Sin embargo, tanto en las ciencias técnico-científicas como en sociología, no hay límites. No se pueden poner puertas al campo… Y si alguna de las preguntas se puede haber obtenido directamente del vasto mundo de Internet, ello complica sobre manera las cosas al opositor.

El resultado, la necesidad de rebajar la nota de corte a niveles bastante considerables.

Escala básica

En el caso de la escala básica, a día de hoy desconocemos la nota de corte que se establecerá tanto en uno como en otro examen, pero ya podemos anticipar algo: en ambos casos, esta vez sí, parecía premiarse el esfuerzo en la preparación.

El tipo de pregunta de temario, por ejemplo, resultaba bastante más acorde con el contenido exigido en el anexo de la convocatoria. Y quien se hubiera preparado bien un buen temario, tenía serias opciones de obtener un buen resultado. Evidente resulta que los nervios y la posibilidad de tener un mal día pueden jugar una mala pasada, pero, en general, el opositor preparado salió razonablemente contento de este examen.

Reparto por materias equivalente también en este caso al de convocatorias pasadas, se redujo en gran medida el nivel de errores de otros años y se apostó por un examen que pudiera seleccionar a los opositores con arreglo a los criterios contenidos en la convocatoria.

Ortografía

Mención aparte merece, por la atención mediática que tuvo los últimos años, la prueba de ortografía.

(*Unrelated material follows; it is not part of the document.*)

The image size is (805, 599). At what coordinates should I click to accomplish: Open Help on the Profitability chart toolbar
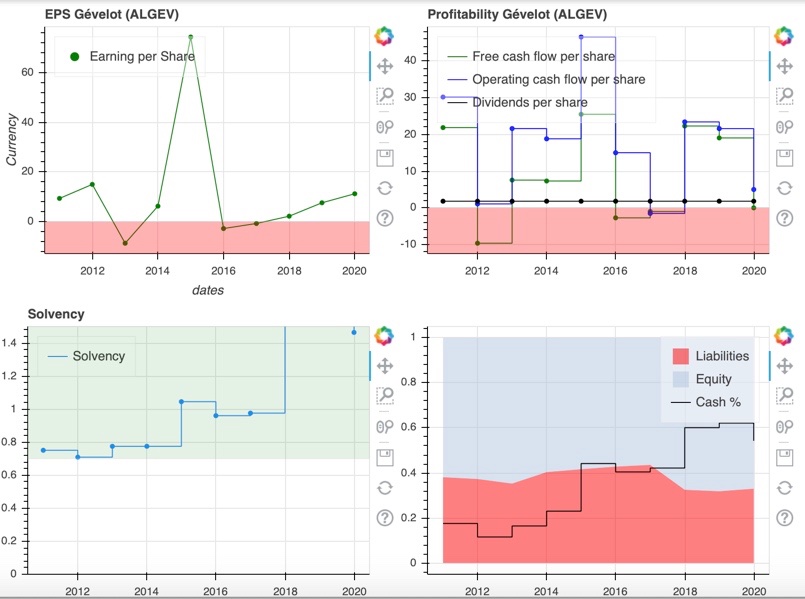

Se volvió a repetir la fórmula de las dos últimas convocatorias: Una tabla de 100 palabras sobre las que había que señalar si eran o no correctas con arreglo a los criterios de la RAE.

Sin embargo, nada que ver con la tabla del año pasado…

En este caso, hemos podido encontrar palabras de diversa índole, pero todas ellas con un grado de utilización cotidiana considerable. Se han escogido palabras que sí valoraban la preparación del opositor.

Es evidente que, con este sistema de examen, se premia más la preparación a largo plazo del opositor que la preparación específica para este examen. Un opositor que haya leído durante toda su vida tiene mucho terreno ganado. Pero, al menos, el opositor que carece de esa base, de ese fondo de vocabulario, fruto de muchos años de lectura y formación, se puede preparar este tipo de examen.

Las palabras elegidas son, todas ellas, reconocibles y ponen en juego las principales reglas ortográficas que un opositor debe conocer. Y eso, francamente, es también un gran alivio para quienes tenemos la responsabilidad de preparar esta oposición, pues tenemos claro cómo poder preparar esta prueba, con ciertas garantías de éxito.

En todo caso, suerte a todos los que están pendientes de conocer el resultado.